Work instructions:
• A. Decide whether each statement agrees with the Weather Notes article, answering yes or no and quoting the deciding words: (i) Berger-Hamerschlag's archive is kept at Senate House Library. (ii) Her paintings are held only in collections in Austria. (iii) The piece was written by an archivist.
• B. Answer these questions from the Weather Notes article:
(i) Who wrote the piece?
(ii) Where is Berger-Hamerschlag's archive held?
(iii) Which three kinds of her records are said to be permeated with weather imagery and metaphors?
• C. Reproduce a passage of the Weather Notes article, beginning at the words "Miller Trust Archivist, Dr" and stopping after "in her life.".

Weather Notes: Weather imagery in the personal papers of Margarete Berger-Hamerschlag

Date

Written by
Dr Clare George, Archivist, Martin Miller and Hannah Norbert-Miller Trust

Miller Trust Archivist, Dr Clare George, takes a look into our archives to explore how the Austrian British émigré artist Margarete Berger-Hamerschlag found inspiration for her art in the weather

For Austrian-British émigré artist Margarete Berger-Hamerschlag, the weather and its shaping and colouring of the physical and human landscape were a deep source of inspiration for her art and engagement with the world around her. This is evident not only from her paintings, which are held in collections worldwide, but also from the broader records of her work and life in her archive at Senate House Library. Berger-Hamerschlag’s correspondence, poetry and artwork are permeated with weather imagery and metaphors, , often used to conjure vivid descriptions of geographical sites that were significant in her life.

Information supplied:
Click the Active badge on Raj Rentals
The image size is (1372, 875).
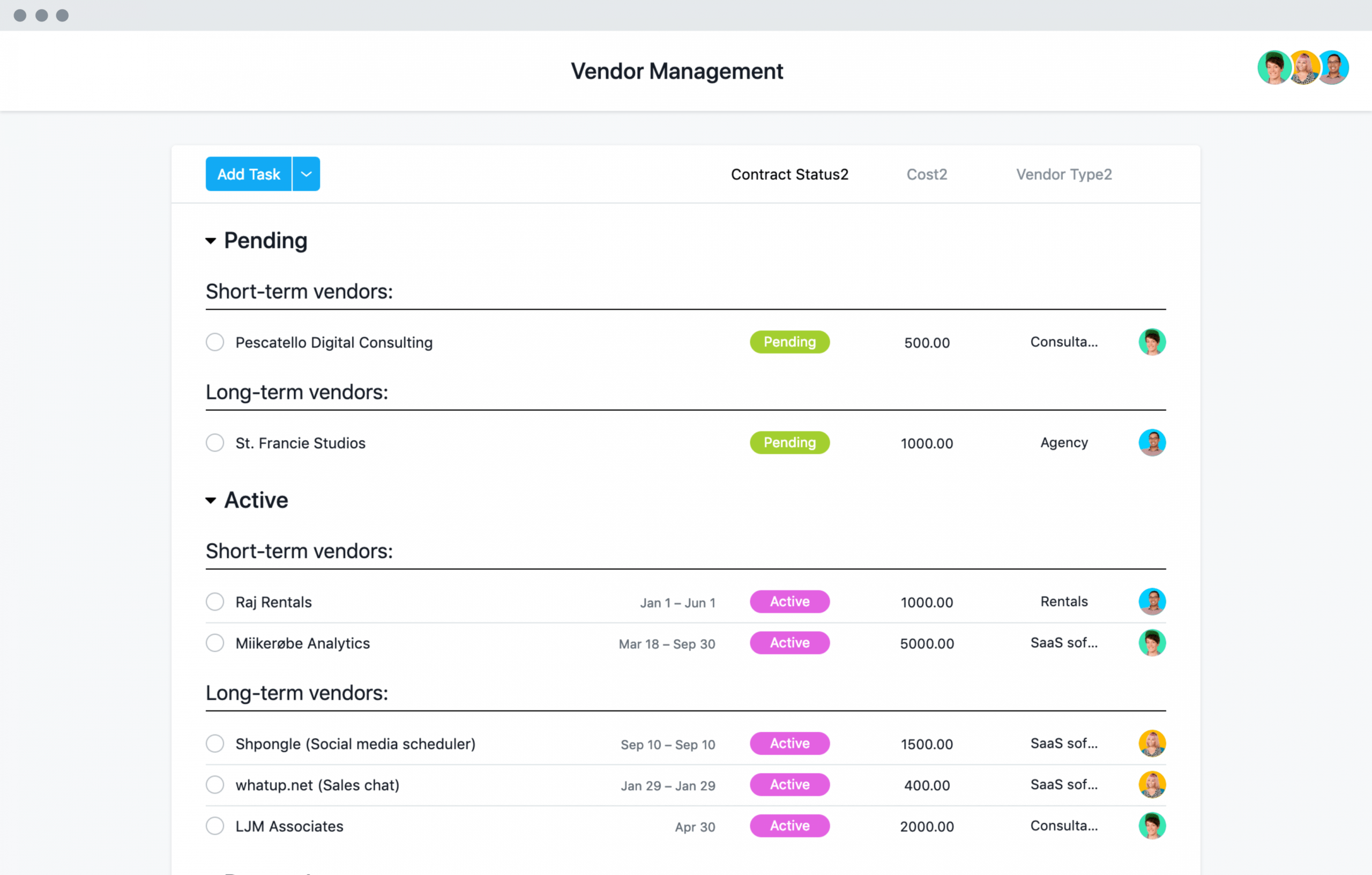(x=789, y=601)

List of solutions:
• A.
(i) Yes: "her archive at Senate House Library"
(ii) No: "her paintings, which are held in collections worldwide"
(iii) Yes: "Dr Clare George, Archivist, Martin Miller and Hannah Norbert-Miller Trust"

• B.
(i) Dr Clare George
(ii) Senate House Library
(iii) Her correspondence, poetry and artwork

• C.
Miller Trust Archivist, Dr Clare George, takes a look into our archives to explore how the Austrian British émigré artist Margarete Berger-Hamerschlag found inspiration for her art in the weather

For Austrian-British émigré artist Margarete Berger-Hamerschlag, the weather and its shaping and colouring of the physical and human landscape were a deep source of inspiration for her art and engagement with the world around her. This is evident not only from her paintings, which are held in collections worldwide, but also from the broader records of her work and life in her archive at Senate House Library. Berger-Hamerschlag’s correspondence, poetry and artwork are permeated with weather imagery and metaphors, , often used to conjure vivid descriptions of geographical sites that were significant in her life.